Ce qu’on y lit est bien connu : la part du revenu des plus riches a régulièrement diminué tout au long du siècle, pour remonter brutalement à partir de la fin des années 70, jusqu’à maintenant. Les inégalités ont suivi le même mouvement (le revenu des plus pauvres a légèrement diminué, les revenus moyens ont faiblement augmenté, les revenus des plus riches ont fortement augmenté). Beaucoup d’explications ont été avancées à ces phénomènes, parmi lesquelles celle d’un progrès technique “biaisé” qui a accru la rémunération des personnes disposant de certaines compétences. On retrouve cette idée en observant l’origine des revenus reçus :
Deux choses apparaissent clairement : premièrement, la baisse de la part des revenus des plus riches intervenue au cours du siècle provient de la baisse des revenus du capital. Selon les auteurs, cela provient de l’effet conjugué des chocs liés aux guerres mondiales, et à la montée de l’impôt sur le revenu progressif. Deuxièmement, la hausse récente ne provient pas du capital, mais de revenus du travail (“business incomes” et surtout salaires). Comment expliquer cette montée très forte des rémunérations pour les très hauts revenus? Les auteurs étudient trois explications potentielles. La première est bien connue, c’est celle d’un progrès technique “biaisé” qui aurait fortement accru le salaire de certaines personnes détenant des compétences particulières. Ils citent notamment l’idée selon laquelle les compétences managériales sont devenues moins spécifiques aux secteurs d’activité : dès lors, sont apparus des “marchés de managers” sur lesquels les entreprises sont en concurrence pour un tout petit nombre de managers, faisant fortement grimper les revenus de ceux-ci (un peu comme le revenu des footballeurs en Europe après l’arrêt Bosman : l’analogie est de moi).

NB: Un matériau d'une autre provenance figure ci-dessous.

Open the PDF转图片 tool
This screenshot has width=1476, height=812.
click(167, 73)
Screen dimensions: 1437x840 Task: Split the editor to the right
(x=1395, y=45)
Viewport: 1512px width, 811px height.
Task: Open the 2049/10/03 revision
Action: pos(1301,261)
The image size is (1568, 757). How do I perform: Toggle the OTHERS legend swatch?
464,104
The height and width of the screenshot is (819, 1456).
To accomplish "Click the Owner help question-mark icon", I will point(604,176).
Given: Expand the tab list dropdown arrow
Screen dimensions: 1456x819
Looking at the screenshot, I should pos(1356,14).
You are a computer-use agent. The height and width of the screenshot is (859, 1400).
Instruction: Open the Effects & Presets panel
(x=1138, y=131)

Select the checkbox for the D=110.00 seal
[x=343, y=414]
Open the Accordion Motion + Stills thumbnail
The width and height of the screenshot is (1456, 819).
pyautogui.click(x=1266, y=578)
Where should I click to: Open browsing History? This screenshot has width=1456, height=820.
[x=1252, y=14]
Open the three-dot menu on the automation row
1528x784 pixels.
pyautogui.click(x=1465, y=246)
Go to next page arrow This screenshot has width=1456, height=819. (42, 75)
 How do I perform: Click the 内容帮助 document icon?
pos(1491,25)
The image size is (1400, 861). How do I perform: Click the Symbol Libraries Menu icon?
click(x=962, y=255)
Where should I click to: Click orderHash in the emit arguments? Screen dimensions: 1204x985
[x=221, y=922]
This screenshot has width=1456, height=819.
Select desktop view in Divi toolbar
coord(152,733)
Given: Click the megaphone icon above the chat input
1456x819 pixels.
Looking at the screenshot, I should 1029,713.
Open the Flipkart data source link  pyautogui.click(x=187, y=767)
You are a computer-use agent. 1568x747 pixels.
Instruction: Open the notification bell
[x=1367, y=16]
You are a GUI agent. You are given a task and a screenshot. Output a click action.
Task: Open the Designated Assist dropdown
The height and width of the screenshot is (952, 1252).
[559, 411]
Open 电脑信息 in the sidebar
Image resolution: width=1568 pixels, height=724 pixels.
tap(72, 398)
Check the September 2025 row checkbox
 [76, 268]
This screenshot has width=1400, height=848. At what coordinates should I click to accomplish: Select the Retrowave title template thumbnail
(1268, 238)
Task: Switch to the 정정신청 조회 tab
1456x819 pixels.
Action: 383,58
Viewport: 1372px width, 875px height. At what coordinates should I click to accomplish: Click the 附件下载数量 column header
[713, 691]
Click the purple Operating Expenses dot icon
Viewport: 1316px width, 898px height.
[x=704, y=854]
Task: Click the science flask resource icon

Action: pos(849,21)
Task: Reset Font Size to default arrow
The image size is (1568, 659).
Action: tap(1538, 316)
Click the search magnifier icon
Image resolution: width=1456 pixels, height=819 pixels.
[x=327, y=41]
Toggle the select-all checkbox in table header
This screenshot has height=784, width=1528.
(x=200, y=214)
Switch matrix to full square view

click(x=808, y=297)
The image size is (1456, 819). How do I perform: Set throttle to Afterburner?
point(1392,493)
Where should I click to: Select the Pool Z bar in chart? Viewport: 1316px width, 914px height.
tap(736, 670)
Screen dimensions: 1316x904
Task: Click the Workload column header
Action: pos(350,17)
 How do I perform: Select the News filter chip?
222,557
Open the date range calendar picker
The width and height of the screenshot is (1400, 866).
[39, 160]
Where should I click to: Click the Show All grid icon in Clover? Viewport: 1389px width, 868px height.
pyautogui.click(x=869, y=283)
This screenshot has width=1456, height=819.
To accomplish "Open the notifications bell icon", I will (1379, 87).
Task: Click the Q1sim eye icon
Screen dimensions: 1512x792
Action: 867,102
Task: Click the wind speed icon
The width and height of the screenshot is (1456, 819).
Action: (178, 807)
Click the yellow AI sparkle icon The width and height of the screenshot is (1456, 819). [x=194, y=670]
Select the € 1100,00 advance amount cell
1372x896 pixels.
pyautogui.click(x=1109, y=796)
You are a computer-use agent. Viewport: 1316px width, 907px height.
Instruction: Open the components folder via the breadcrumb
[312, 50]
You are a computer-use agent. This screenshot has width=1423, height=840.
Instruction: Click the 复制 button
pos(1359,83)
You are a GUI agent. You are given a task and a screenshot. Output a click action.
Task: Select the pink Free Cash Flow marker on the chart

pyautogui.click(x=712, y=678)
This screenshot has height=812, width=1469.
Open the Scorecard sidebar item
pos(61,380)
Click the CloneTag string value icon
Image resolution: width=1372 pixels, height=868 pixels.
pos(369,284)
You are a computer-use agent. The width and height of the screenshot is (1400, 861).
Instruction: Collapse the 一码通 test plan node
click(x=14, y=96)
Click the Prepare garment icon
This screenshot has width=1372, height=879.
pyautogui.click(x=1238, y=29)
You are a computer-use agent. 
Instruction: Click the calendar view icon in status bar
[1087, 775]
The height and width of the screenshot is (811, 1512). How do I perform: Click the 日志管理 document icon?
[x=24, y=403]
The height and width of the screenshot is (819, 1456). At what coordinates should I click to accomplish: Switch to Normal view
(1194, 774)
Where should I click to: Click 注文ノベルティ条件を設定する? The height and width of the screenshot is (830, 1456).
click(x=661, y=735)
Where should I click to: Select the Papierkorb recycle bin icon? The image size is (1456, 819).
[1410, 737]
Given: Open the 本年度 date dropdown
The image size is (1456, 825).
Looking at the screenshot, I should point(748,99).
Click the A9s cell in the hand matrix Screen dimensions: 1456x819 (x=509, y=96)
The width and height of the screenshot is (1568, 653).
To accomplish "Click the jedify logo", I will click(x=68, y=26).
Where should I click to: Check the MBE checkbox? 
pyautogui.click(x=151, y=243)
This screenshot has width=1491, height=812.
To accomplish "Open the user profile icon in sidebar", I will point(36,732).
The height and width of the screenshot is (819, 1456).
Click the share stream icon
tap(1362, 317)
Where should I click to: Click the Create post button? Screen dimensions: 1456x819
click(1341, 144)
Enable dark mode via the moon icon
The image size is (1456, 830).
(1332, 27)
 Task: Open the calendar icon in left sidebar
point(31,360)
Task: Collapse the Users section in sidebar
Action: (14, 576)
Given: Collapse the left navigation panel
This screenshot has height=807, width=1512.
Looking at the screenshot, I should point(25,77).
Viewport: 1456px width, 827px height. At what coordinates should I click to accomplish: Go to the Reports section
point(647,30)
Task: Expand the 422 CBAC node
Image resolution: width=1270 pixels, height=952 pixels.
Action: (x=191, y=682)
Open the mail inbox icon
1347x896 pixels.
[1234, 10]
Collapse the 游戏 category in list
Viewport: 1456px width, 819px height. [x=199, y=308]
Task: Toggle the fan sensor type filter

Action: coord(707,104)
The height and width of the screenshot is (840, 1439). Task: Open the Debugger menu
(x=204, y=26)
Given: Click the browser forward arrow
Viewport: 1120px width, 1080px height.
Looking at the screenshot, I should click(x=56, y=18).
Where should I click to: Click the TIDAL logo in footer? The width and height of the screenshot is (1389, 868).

Cette explication est plausible… Mais n’explique pas la raison pour laquelle le revenu des plus riches n’a pas connu la même augmentation dans d’autres pays, comme par exemple la France et le Japon, alors que les mêmes évolutions technologiques s’y sont produit :
Comment comprendre alors que les revenus des plus riches aient considérablement augmenté dans les pays anglophones, et pas dans les autres pays? Les auteurs avancent deux propositions. Soit les institutions nationales, les syndicats, les règlementations du marchés du travail, les normes sociales, peuvent empêcher les salaires des cadres dirigeants d’atteindre leur niveau (élevé) d’équilibre; Et ces obstacles ont été pour l’essentiel levés dans les années 80 dans les pays anglophones. Ou alors, là aussi pour des raisons institutionnelles, la capacité des dirigeants à fixer entre eux leurs propres salaires, et à extorquer des rentes des actionnaires (par exemple en cumulant les places dans les conseils d’administration) a considérablement augmenté sur la même période, aboutissant au même résultat. Dans le premier cas, les institutions qui conduisent à une sous-rémunération des dirigeants conduisent à une situation inefficiente; pas dans le second cas. L’article vaut en tout cas le coup d’être lu : food for thought, comme on dit dans ces cas-là.